Sunday, April 26, 2015

Analysis: Soon's disclosure of non-controversial funding supports the conclusion that he deliberately omitted fossil fuel disclosures

In the storm of controversy surrounding Willie Soon's failure to disclose that his academic papers were funded by fossil fuel companies, the background question is whether Soon deliberately concealed the funding. The fact that Soon and his co-authors did publish their noncontroversial and prestigious funders while consistently omitting the fossil fuel funder supports the conclusion that omission was deliberate.

Lisa Song from InsideClimate News has reported details about 11 papers funded by Southern Company, a massive corporate utility with more carbon dioxide emissions than any other American utility, and Donors Trust, a shadowy charitable foundation that allows donors to climate denying efforts to conceal their identities by giving money to the foundation that they can count on giving grants for climate denialism.

InsideClimate News summarizes the 11 papers, including whatever financial disclosure information was included, and in 5 of the papers the non-controversial funders that add prestige to the paper were listed, while Southern and Donors were not. No explanation has been offered by Soon or anyone else for this discrepancy in disclosure.

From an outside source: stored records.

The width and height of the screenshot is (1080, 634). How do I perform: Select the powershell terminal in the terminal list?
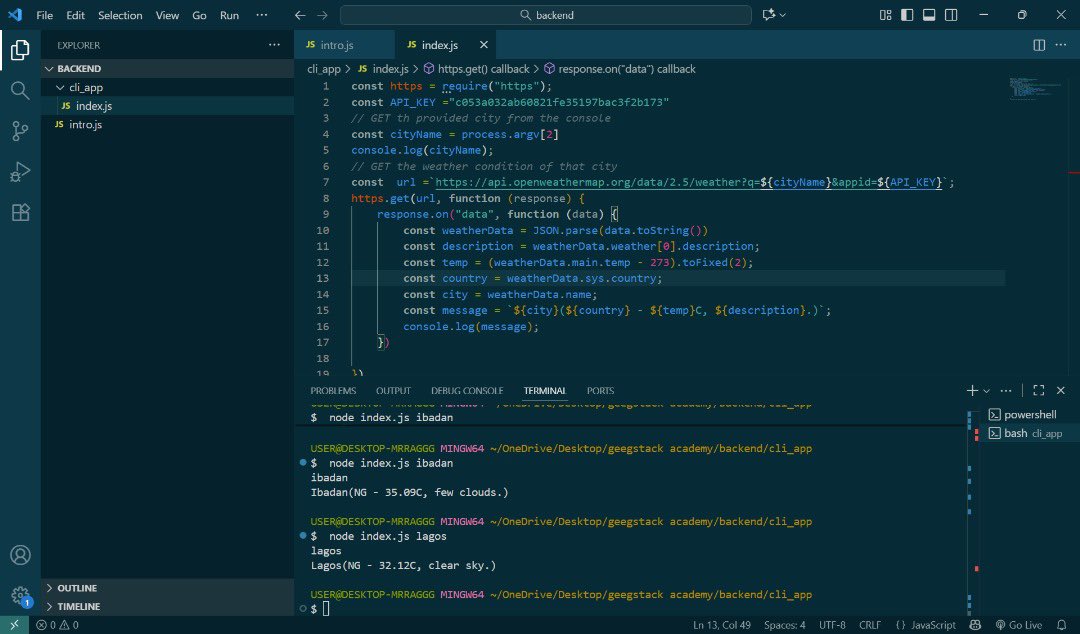tap(1024, 413)
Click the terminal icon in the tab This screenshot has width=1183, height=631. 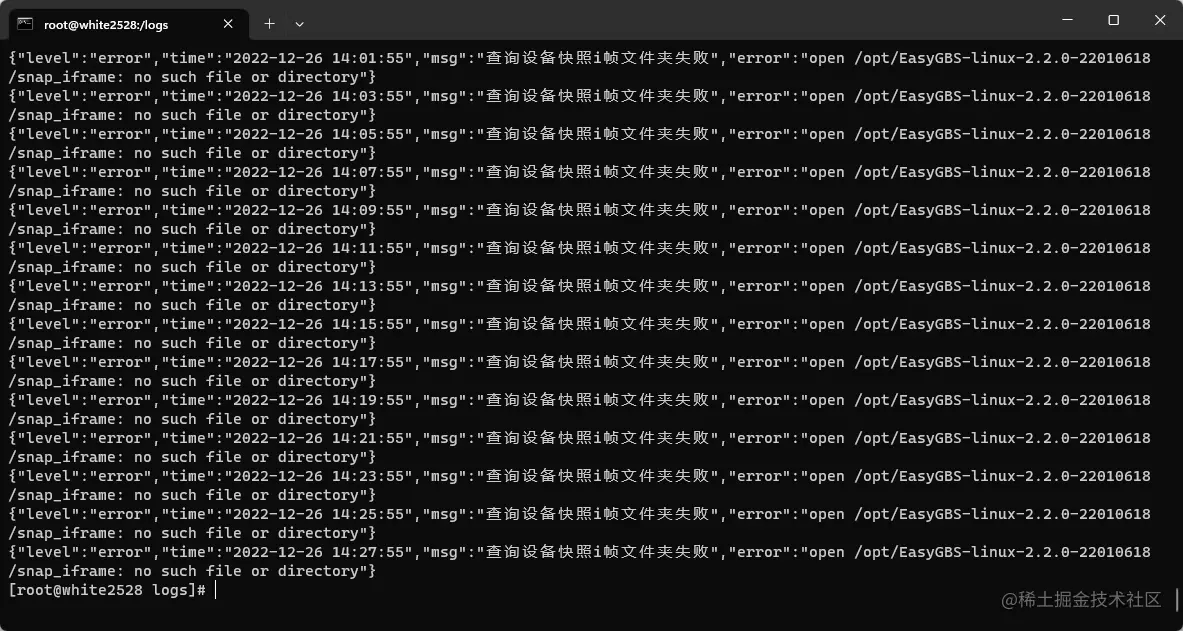click(25, 23)
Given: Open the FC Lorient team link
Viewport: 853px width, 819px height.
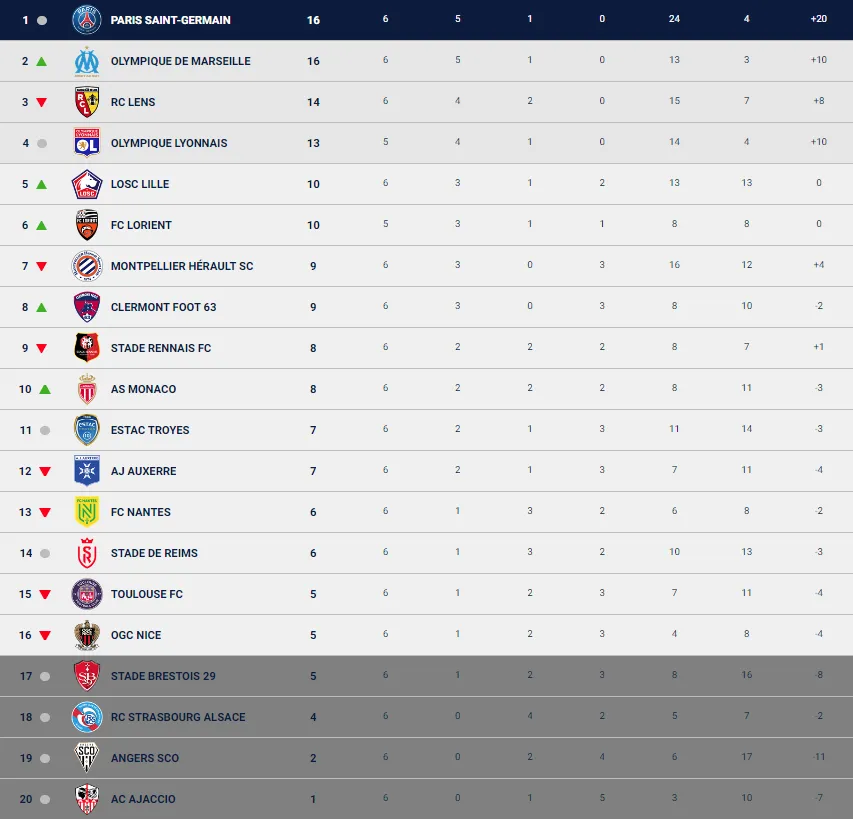Looking at the screenshot, I should click(x=141, y=225).
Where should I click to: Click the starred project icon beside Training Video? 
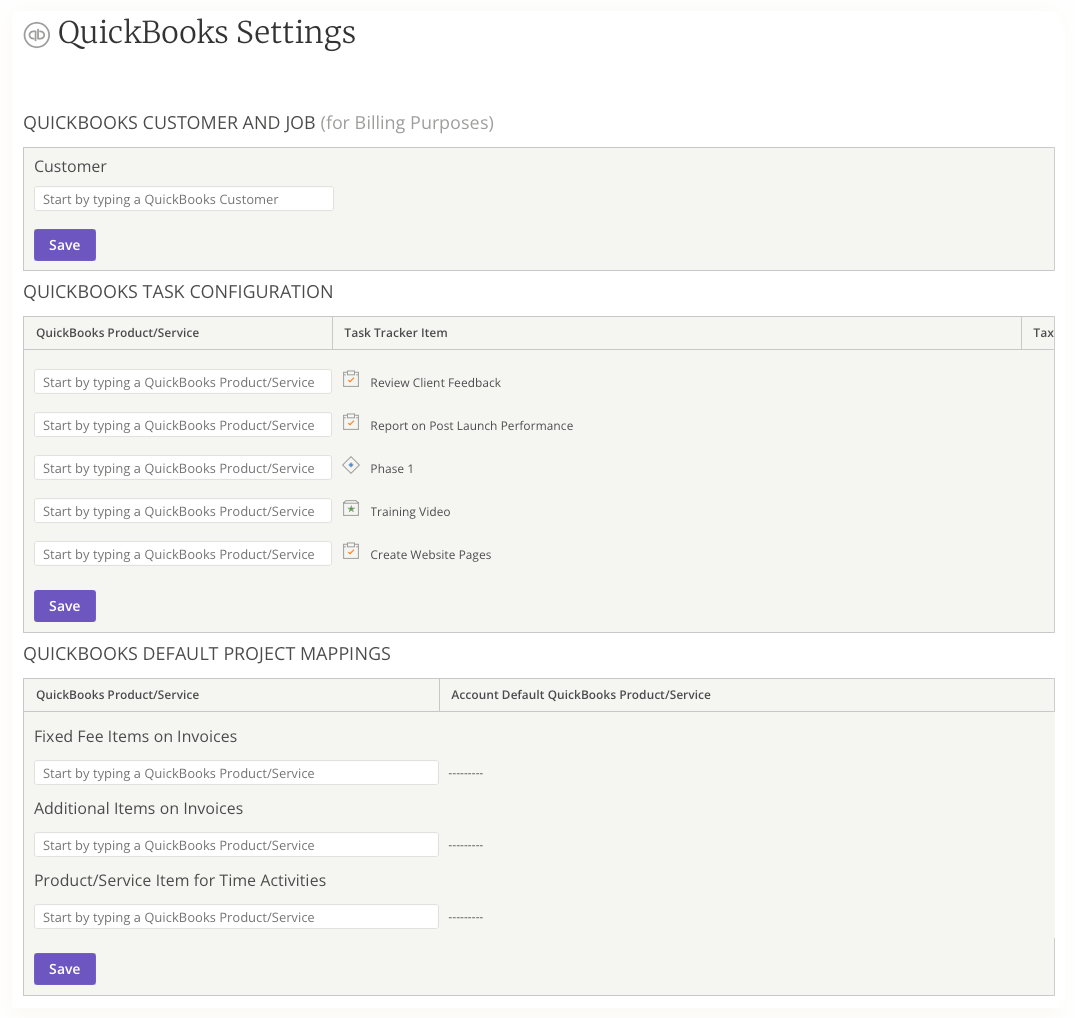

The 5 papers where the funders other than Southern and Donors were disclosed are (full list at InsideClimate):

1. "Centennial Variations of the Global Monsoon Precipitation in the Last Millennium: Results from ECHO-G Mode," Journal of Climate (2008) 
Disclosures omit Southern Company while listing Chinese Academy of Sciences, National Basic Research Program of China, National Natural Science Foundation of China, US National Science Foundation and NOAA/OGP.  
2. "Polar Bear Population Forecasts: A Public-Policy Forecasting Audit," Interfaces (2008) 
Disclosures omit Southern Company while listing funding from the State of Alaska. 
3. "Multiple and changing cycles of active stars", Astronomy & Astrophysics (2009)
Disclosures omit Southern Company while listing multiple funding agencies related to astronomy. InsideClimate notes the paper does not discuss climate change on earth. This raises the possibility that Soon "padded" the deliverables he provided to Southern. 
4. "Temporal derivative of total solar irradiance and anomalous Indian Summer Monsoon: An empirical evidence for a sun-climate connection", Journal of Atmospheric and Solar-Terrestrial Physics (2011) 
Disclosures omit Southern Company and Donors Trust while listing National Physical Laboratory, New Delhi and the National Institute of Oceanography, Goa. 
5. "Indian summer monsoon rainfall: dancing with the tunes of the sun", New Astronomy (2015) 
Disclosures omit Southern Company while listing Indian Space Research Organization, Government of India.
Soon was a co-author in all of the 11 publications. One possibility in these cases of partial disclosure is that his co-authors disclosed their funding while he did not. Regardless of whether that was the case, the issue of deliberately failing to disclose is emphasized especially by these cases. The remaining 6 publications where no disclosures were included at all include some co-authors whose institutions have been asked by Representative Raul Grijalva to provide information about them potentially receiving fossil fuel funding.

Following exposure in the news media, Soon made a statement via the climate-denying Heartland Institute that asserts "In submitting my academic writings I have always complied with what I have understood to be disclosure practices in my field generally...." Smithsonian has promised an investigation of Soon's behavior - it is unclear whether this statement's accuracy itself should be considered when Smithsonian decides whether his behavior meets acceptable standards.  Soon goes on to indicate that unless disclosure standards will somehow change from what they currently are, then he need do no greater disclosure than he had in the past. In other words, his past behavior on disclosure will be his future level of disclosure.


Dr. Donald Prothero at Skeptic.com draws the following conclusion about Soon's general omission of disclosure:
This is not a simple slip but a deliberate effort to not reveal the obscene amounts of money he was getting paid, and where it came from.
To only reveal non-controversial funding while consistently failing to reveal his fossil fuel funders further reinforces the conclusion that the omission was deliberate.